**TEXT FOR ANALYSIS**

Introduction/Background*Interpretation of smears is a challenge in older women owing to atrophic changes. Colposcopy can be difficult and views are repeatedly unsatisfactory due to a stenotic os. LLETZ procedures are therefore often performed based on initial high-grade smear cytology. However, approximately 60% of cervical cancers occur in women aged 45 plus; evidence shows a second peak of high-risk HPV in postmenopausal women. This study aims to review the management of women aged 50 years and above with high-grade smears and establish the incidence of cervical cancer in this cohort.
Methodology A retrospective study was conducted; an electronic search was undertaken to identify all women aged 50 years and above referred from the national screening programme with a high grade (moderate or severely dyskaryotic) smear to the Colposcopy unit at Queen’s Hospital & King George Hospital Barking, Havering & Redbridge NHS Trust between 1st January 2016 – 31st December 2019. Infoflex and cyberlab were used to collate data to establish establish colposcopy findings, histology of biopsy, LLETZ, or further surgical intervention plus results following tests of cure. Data was analysed using Microsoft Excel.
Result(s)*Of the 99 women referred, smear cytology demonstrated 1 suspicious of glandular neoplasia, 50 of severe dyskaryosis and 48 of moderate dyskaryosis. 11 patients were excluded due to incomplete data. Colposcopic views were undiagnostic for 27 (31%) of patients. 82 (93%) patients underwent LLETZ, while 11% of patients underwent radical surgery based on their smear +/- histology results. This study identified a 5% incidence of cancer (3 SCC; 1 adenocarcinoma). 61% exhibited high-grade histology (23% CINII and 38% CINIII) and 13% exhibited low-grade histology (CINI). 11% had no abnormality and a further 10% displayed other benign changes.
Conclusion*Our local analyses demonstrate a 5% incidence of cancer in women aged 50 years as per histological diagnosis. 61% of referred patients exhibited high-grade histology; 11% of the sample population underwent radical surgery. This may justify a lower threshold to performing LLETZ procedures where colposcopy findings are indeterminate.

**DATASET EXTRACT**

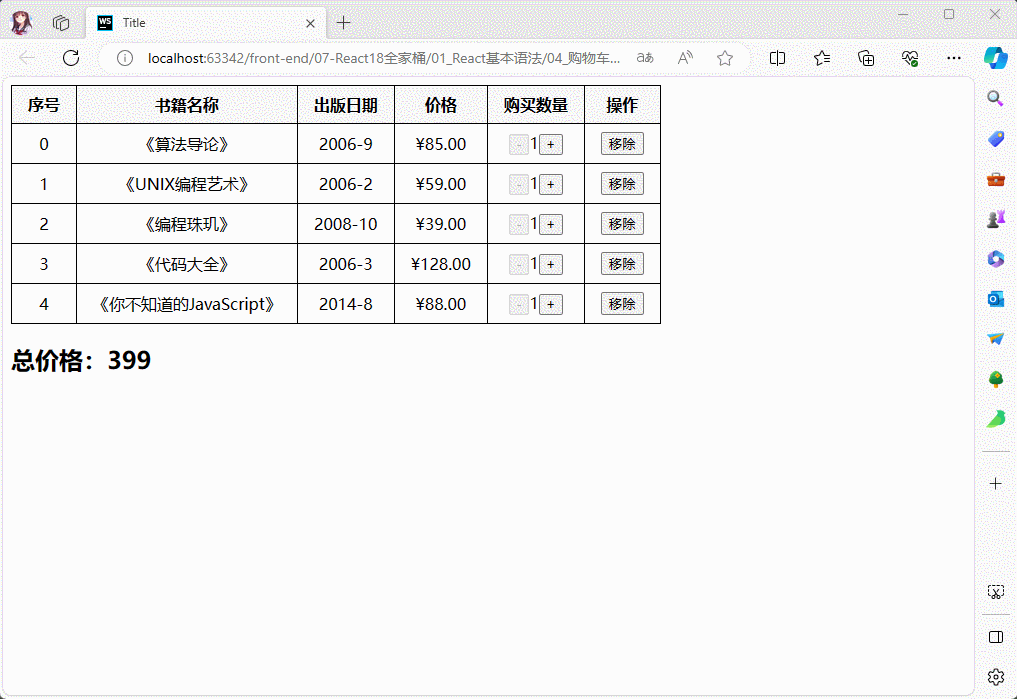Open sidebar settings gear icon
The width and height of the screenshot is (1017, 699).
pyautogui.click(x=995, y=677)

**EXERCISE INSTRUCTIONS**
1. Transcribe the passage of the cervical screening abstract from "Introduction/Background*Interpretation of smears" up to and including "in this cohort.".
2. Rewrite the paragraph of the cervical screening abstract that begins "Methodology A retrospective study was conducted" as a bulleted list, keeping its main facts.

**ANSWERS TO EACH TASK**
1.
Introduction/Background*Interpretation of smears is a challenge in older women owing to atrophic changes. Colposcopy can be difficult and views are repeatedly unsatisfactory due to a stenotic os. LLETZ procedures are therefore often performed based on initial high-grade smear cytology. However, approximately 60% of cervical cancers occur in women aged 45 plus; evidence shows a second peak of high-risk HPV in postmenopausal women. This study aims to review the management of women aged 50 years and above with high-grade smears and establish the incidence of cervical cancer in this cohort.

2.
- Design: retrospective study.
- Case identification: electronic search.
- Population: women aged 50 years and above who were referred from the national screening programme with a high-grade (moderate or severely dyskaryotic) smear.
- Setting: the Colposcopy unit at Queen's Hospital & King George Hospital, Barking, Havering & Redbridge NHS Trust.
- Period: 1st January 2016 to 31st December 2019.
- Data collection: Infoflex and cyberlab, used to collate colposcopy findings, biopsy histology, LLETZ or further surgical intervention, and results following tests of cure.
- Analysis: Microsoft Excel.